Hamilton: WM wird schwierig für Norris

Es sei für Norris "nicht unmöglich, aber eine gigantische Aufgabe", 2024 noch Weltmeister zu werden. Hamilton sagt: McLaren habe "zwei sehr starke Fahrer, die letztendlich dazu in der Lage sind, um die WM zu fahren. Ein Auto könnte es wirklich schaffen, und das andere kann einen Haufen Punkte holen. Sie haben sicher eine Basis, mit der man arbeiten kann."

Nicht weiter geärgert hat sich Hamilton über Norris' Verhalten unmittelbar nach dem für ihn aufwühlenden Rennen auf dem Hungaroring vor einer Woche.

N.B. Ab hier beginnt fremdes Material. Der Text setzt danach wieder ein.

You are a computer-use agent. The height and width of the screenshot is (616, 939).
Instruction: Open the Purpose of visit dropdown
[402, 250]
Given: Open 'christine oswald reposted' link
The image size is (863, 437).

Norris kam in den sogenannten Podiumraum und warf dort aus der Emotion heraus gleich mal seine Platz-2-Kappe auf den Boden. Und dann kam es auch noch zu einem kleinen Wortgefecht.

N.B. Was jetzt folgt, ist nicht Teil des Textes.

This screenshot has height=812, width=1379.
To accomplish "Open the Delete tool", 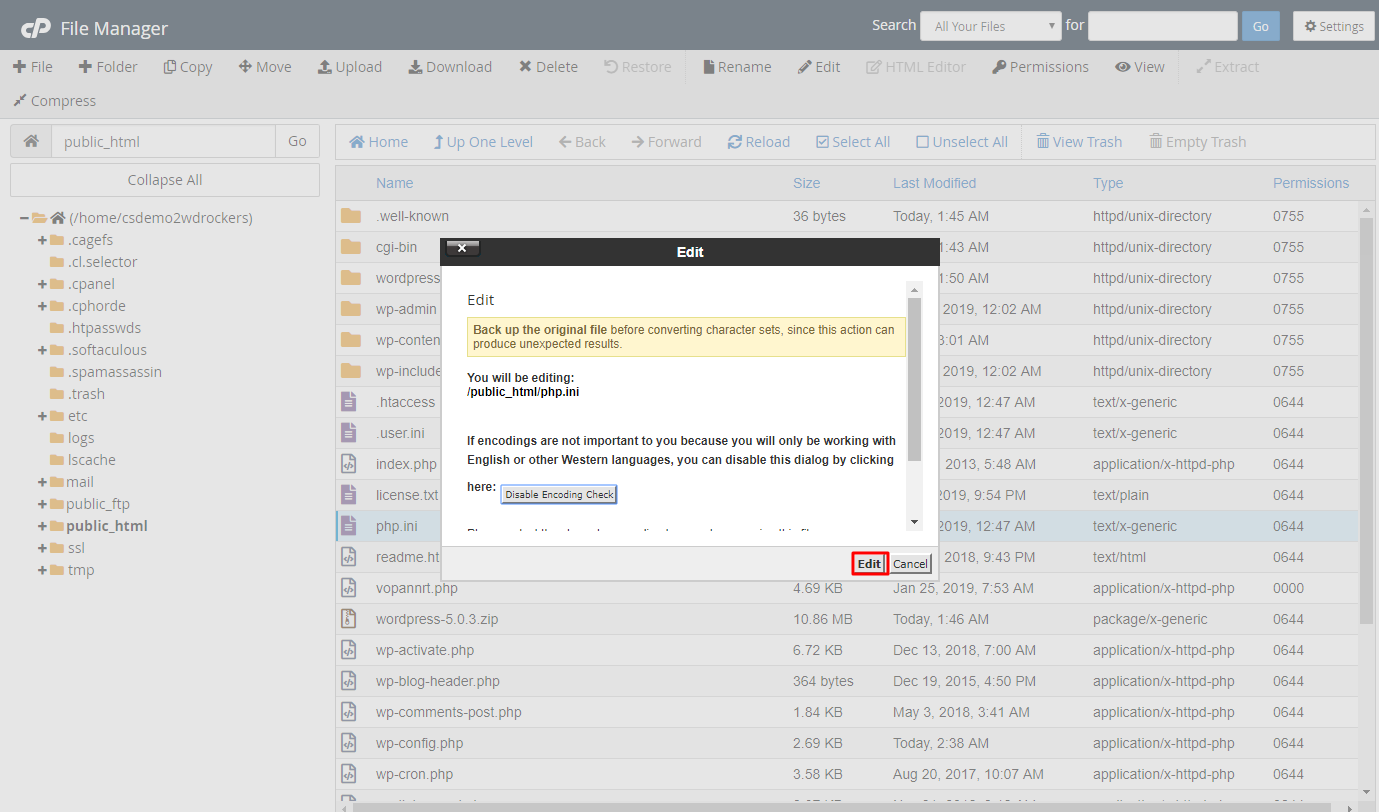I will click(x=547, y=66).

"Wow, seid ihr schnell", sagte Hamilton, worauf sich Norris zu ihm umdrehte und fauchte: "Nun, du hattest vor sieben Jahren ein schnelles Auto, Kumpel." Wobei er wahrscheinlich "für sieben Jahre" und nicht "vor sieben Jahren" meinte. Hamilton blieb gelassen und konterte: "Vor sieben Jahren, das ist eine lange Zeit. Warst du vor sieben Jahren schon hier?"

Norris hatte jetzt immerhin ein Lächeln im Gesicht und beugte sich zu Boden, um die Kappe wieder aufzuheben. Er ließ Hamilton seinen Satz gar nicht zu Ende bringen und sagte: "Du hast das Beste draus gemacht, und jetzt sind wir dran." Worauf Hamilton nur noch antwortete: "Ich habe mich nicht beschwert. Ich habe nur eurem Auto ein Kompliment gemacht."

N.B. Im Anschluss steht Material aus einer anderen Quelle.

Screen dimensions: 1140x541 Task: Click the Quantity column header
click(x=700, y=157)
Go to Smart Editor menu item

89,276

Hamilton wegen Norris-Auftritt nicht sauer

Ein Wortgefecht in der ersten Emotion, das Hamilton nicht zur Staatsaffäre machen möchte. Er relativiert mit einer Woche Distanz: "Es hat mich nicht gestört. Ich bin fast 40, und ich weiß noch, wie es war, als ich Mitte 20 war. Vieles, was ich damals gesagt habe, würde ich heute so nicht mehr sagen, oder mich anders verhalten."

"Wenn du nach einem Rennen bist, in dem du das Gefühl hattest, dass du es gewinnen hättest sollen, dann gehen deine Emotionen mit dir durch. Das ist eine Sache des Alters, und ich nehme es nicht persönlich. Wir sind alle Rennfahrer, und wir stehen alle unter Druck."

"Ich glaube, es braucht diesen Druck auch. Wenn du dir im Leben was vornimmst und scheiterst, und dann sagst du, es macht dir nichts aus und es ist gar nicht so tragisch, dann wirst du nie das erreichen, was du potenziell erreichen könntest. Kann man auch zu selbstkritisch sein? Klar. Ich wäre in seinem Alter wahrscheinlich drei Tage nicht mehr aus meinem Zimmer gekommen. Ich weiß, wie das ist."

Aber: "Das war nicht gesund für mich. Ich glaube nicht, dass sich Lando jetzt drei Tage in sein Zimmer eingesperrt hat, und ich hoffe, er tut das nicht. Ich glaube, es ist wichtig, dass er einfach so weitermacht. Er fährt großartig, sie haben ein großartiges Auto, und sie müssen einfach weiterhin als Team zusammenarbeiten."